■ **Dataset excerpts**:
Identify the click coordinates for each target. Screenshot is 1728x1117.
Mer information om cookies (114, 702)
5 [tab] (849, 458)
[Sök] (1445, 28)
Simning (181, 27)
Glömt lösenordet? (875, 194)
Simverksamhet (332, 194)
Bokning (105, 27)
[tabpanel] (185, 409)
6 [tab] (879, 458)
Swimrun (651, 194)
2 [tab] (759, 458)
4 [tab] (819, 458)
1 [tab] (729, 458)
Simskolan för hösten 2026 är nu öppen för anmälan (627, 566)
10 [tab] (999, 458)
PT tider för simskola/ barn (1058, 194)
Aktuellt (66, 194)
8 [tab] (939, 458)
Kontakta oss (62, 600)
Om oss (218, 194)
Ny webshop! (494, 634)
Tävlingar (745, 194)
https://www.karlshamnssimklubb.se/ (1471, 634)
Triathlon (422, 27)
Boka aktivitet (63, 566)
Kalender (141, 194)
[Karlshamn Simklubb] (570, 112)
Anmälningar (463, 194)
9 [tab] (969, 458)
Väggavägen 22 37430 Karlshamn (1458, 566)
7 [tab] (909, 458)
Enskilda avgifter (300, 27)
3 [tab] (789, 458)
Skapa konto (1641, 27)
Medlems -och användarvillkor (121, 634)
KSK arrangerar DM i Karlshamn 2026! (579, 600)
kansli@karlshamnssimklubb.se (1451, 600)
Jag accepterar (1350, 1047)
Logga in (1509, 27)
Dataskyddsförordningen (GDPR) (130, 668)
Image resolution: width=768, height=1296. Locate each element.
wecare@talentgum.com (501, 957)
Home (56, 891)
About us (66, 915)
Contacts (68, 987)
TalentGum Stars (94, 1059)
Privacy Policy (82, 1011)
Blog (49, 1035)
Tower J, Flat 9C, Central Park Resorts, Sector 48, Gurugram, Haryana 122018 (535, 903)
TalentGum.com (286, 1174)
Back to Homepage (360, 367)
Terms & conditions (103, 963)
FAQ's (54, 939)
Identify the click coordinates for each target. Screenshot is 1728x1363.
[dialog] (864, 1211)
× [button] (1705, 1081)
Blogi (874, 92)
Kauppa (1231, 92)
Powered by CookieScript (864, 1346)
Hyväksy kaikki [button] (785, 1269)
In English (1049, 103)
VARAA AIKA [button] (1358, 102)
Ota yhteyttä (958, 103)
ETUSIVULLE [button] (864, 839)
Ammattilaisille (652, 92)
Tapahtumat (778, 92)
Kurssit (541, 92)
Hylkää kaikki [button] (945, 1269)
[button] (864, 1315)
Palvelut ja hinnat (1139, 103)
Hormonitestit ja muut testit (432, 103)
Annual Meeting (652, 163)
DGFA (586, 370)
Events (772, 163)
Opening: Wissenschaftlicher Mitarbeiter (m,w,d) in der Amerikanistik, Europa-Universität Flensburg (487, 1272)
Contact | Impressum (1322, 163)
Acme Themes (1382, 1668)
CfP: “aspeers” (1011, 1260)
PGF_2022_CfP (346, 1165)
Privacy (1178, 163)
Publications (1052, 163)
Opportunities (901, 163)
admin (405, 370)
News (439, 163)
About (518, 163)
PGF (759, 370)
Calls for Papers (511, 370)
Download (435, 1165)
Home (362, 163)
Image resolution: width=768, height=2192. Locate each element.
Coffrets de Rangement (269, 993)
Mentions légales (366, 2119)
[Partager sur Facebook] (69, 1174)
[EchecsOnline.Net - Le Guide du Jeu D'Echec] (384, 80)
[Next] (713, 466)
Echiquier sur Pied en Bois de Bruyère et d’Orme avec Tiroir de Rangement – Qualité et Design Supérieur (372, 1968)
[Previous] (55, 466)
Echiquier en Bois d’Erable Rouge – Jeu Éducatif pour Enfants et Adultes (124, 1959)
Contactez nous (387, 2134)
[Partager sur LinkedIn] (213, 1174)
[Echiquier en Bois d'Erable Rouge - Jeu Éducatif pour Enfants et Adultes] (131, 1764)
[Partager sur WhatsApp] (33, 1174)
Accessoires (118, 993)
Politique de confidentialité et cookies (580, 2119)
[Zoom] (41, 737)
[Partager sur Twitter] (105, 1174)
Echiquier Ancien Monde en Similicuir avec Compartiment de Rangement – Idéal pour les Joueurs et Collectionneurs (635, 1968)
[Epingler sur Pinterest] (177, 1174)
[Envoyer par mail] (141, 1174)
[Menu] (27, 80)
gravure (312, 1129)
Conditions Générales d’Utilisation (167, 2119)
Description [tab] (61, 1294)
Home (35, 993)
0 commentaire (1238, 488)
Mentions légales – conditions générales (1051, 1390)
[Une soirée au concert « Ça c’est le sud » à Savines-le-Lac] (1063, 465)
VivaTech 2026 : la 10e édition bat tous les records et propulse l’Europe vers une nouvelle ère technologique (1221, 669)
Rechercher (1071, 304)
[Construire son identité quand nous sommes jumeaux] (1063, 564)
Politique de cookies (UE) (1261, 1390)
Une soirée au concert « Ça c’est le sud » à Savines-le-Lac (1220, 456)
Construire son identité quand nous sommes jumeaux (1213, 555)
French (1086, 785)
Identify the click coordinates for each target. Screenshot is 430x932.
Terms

■ **Task requirements**: Looking at the data above, return every line from the one with "[Karlshamn Simklubb] (570, 112)" down to the one with "Home (362, 163)", exactly and inclusively.

■ **Finished exercise**:
[Karlshamn Simklubb] (570, 112)
Anmälningar (463, 194)
9 [tab] (969, 458)
Väggavägen 22 37430 Karlshamn (1458, 566)
7 [tab] (909, 458)
Enskilda avgifter (300, 27)
3 [tab] (789, 458)
Skapa konto (1641, 27)
Medlems -och användarvillkor (121, 634)
KSK arrangerar DM i Karlshamn 2026! (579, 600)
kansli@karlshamnssimklubb.se (1451, 600)
Jag accepterar (1350, 1047)
Logga in (1509, 27)
Dataskyddsförordningen (GDPR) (130, 668)
Image resolution: width=768, height=1296. Locate each element.
wecare@talentgum.com (501, 957)
Home (56, 891)
About us (66, 915)
Contacts (68, 987)
TalentGum Stars (94, 1059)
Privacy Policy (82, 1011)
Blog (49, 1035)
Tower J, Flat 9C, Central Park Resorts, Sector 48, Gurugram, Haryana 122018 (535, 903)
TalentGum.com (286, 1174)
Back to Homepage (360, 367)
Terms & conditions (103, 963)
FAQ's (54, 939)
Identify the click coordinates for each target. Screenshot is 1728x1363.
[dialog] (864, 1211)
× [button] (1705, 1081)
Blogi (874, 92)
Kauppa (1231, 92)
Powered by CookieScript (864, 1346)
Hyväksy kaikki [button] (785, 1269)
In English (1049, 103)
VARAA AIKA [button] (1358, 102)
Ota yhteyttä (958, 103)
ETUSIVULLE [button] (864, 839)
Ammattilaisille (652, 92)
Tapahtumat (778, 92)
Kurssit (541, 92)
Hylkää kaikki [button] (945, 1269)
[button] (864, 1315)
Palvelut ja hinnat (1139, 103)
Hormonitestit ja muut testit (432, 103)
Annual Meeting (652, 163)
DGFA (586, 370)
Events (772, 163)
Opening: Wissenschaftlicher Mitarbeiter (m,w,d) in der Amerikanistik, Europa-Universität Flensburg (487, 1272)
Contact | Impressum (1322, 163)
Acme Themes (1382, 1668)
CfP: “aspeers” (1011, 1260)
PGF_2022_CfP (346, 1165)
Privacy (1178, 163)
Publications (1052, 163)
Opportunities (901, 163)
admin (405, 370)
News (439, 163)
About (518, 163)
PGF (759, 370)
Calls for Papers (511, 370)
Download (435, 1165)
Home (362, 163)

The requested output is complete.